— YOUR TASK —
Repeat the entries below exactly, pictures excluded.

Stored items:
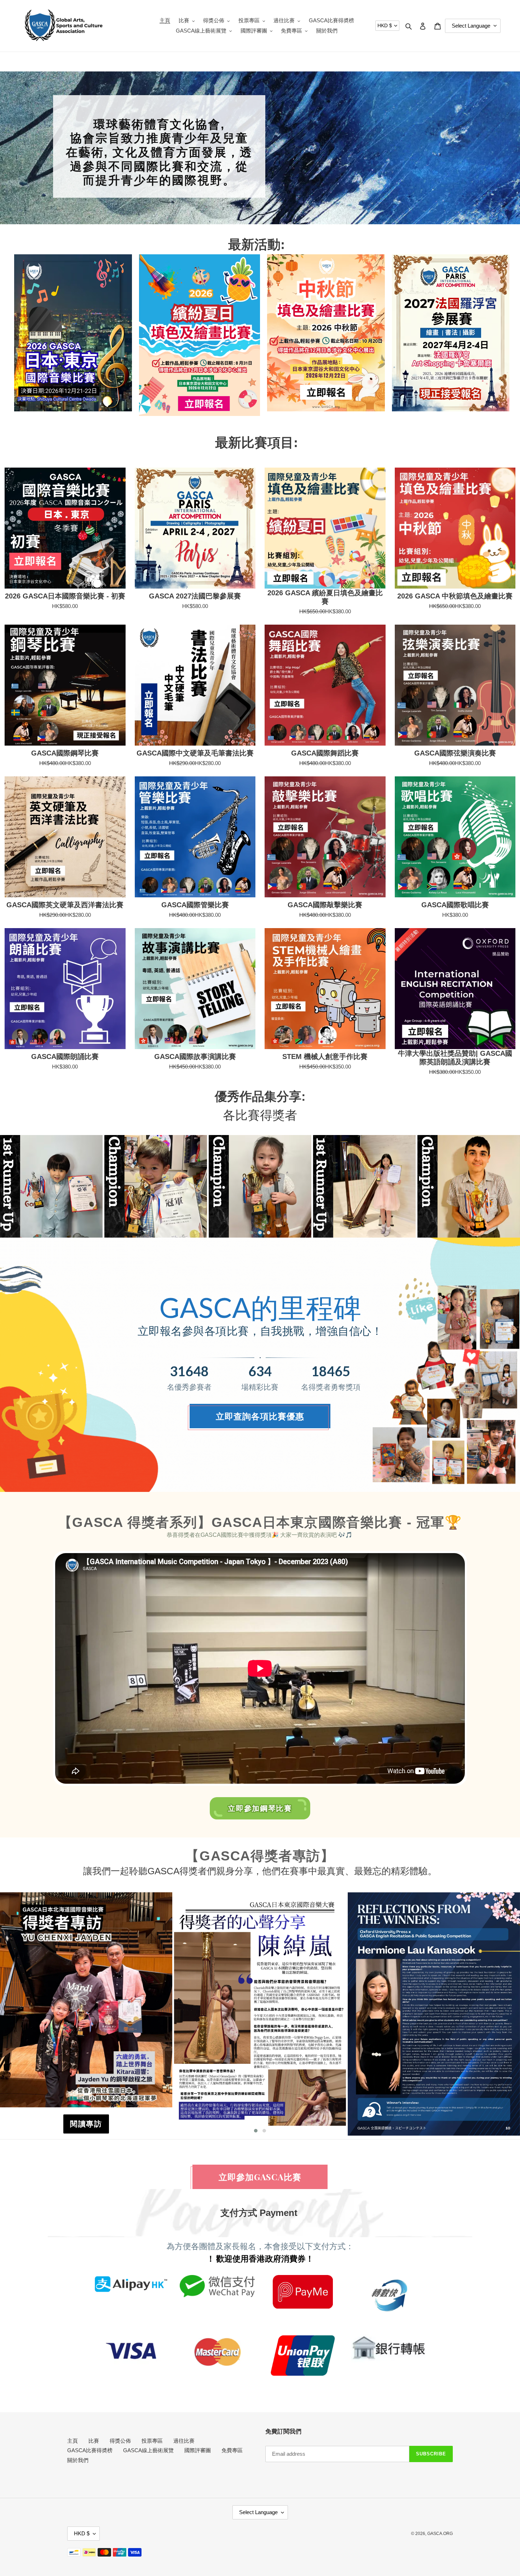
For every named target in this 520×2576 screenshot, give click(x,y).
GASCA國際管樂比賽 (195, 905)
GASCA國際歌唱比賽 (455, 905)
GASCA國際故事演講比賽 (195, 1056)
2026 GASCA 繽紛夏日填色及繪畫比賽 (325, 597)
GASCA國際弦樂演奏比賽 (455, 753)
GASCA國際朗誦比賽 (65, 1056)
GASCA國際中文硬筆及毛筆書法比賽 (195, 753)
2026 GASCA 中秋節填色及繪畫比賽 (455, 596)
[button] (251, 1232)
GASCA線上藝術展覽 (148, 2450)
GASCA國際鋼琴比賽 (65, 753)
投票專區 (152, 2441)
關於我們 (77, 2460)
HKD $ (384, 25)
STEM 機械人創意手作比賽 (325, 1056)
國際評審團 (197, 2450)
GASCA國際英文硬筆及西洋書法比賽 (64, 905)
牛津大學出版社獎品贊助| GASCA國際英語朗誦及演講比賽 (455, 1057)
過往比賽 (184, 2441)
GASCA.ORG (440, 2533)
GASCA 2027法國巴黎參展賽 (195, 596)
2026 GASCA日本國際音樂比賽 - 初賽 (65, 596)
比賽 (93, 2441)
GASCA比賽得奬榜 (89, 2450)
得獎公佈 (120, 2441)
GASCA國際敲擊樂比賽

— THE COMPLETED TASK —
For every named target in this 520×2576 screenshot, give click(x,y).
GASCA國際管樂比賽 (195, 905)
GASCA國際歌唱比賽 (455, 905)
GASCA國際故事演講比賽 (195, 1056)
2026 GASCA 繽紛夏日填色及繪畫比賽 (325, 597)
GASCA國際弦樂演奏比賽 (455, 753)
GASCA國際朗誦比賽 (65, 1056)
GASCA國際中文硬筆及毛筆書法比賽 (195, 753)
2026 GASCA 中秋節填色及繪畫比賽 (455, 596)
[button] (251, 1232)
GASCA線上藝術展覽 (148, 2450)
GASCA國際鋼琴比賽 (65, 753)
投票專區 (152, 2441)
關於我們 (77, 2460)
HKD $ (384, 25)
STEM 機械人創意手作比賽 (325, 1056)
國際評審團 (197, 2450)
GASCA國際英文硬筆及西洋書法比賽 (64, 905)
牛津大學出版社獎品贊助| GASCA國際英語朗誦及演講比賽 (455, 1057)
過往比賽 (184, 2441)
GASCA.ORG (440, 2533)
GASCA 2027法國巴黎參展賽 (195, 596)
2026 GASCA日本國際音樂比賽 - 初賽 (65, 596)
比賽 (93, 2441)
GASCA比賽得奬榜 (89, 2450)
得獎公佈 (120, 2441)
GASCA國際敲擊樂比賽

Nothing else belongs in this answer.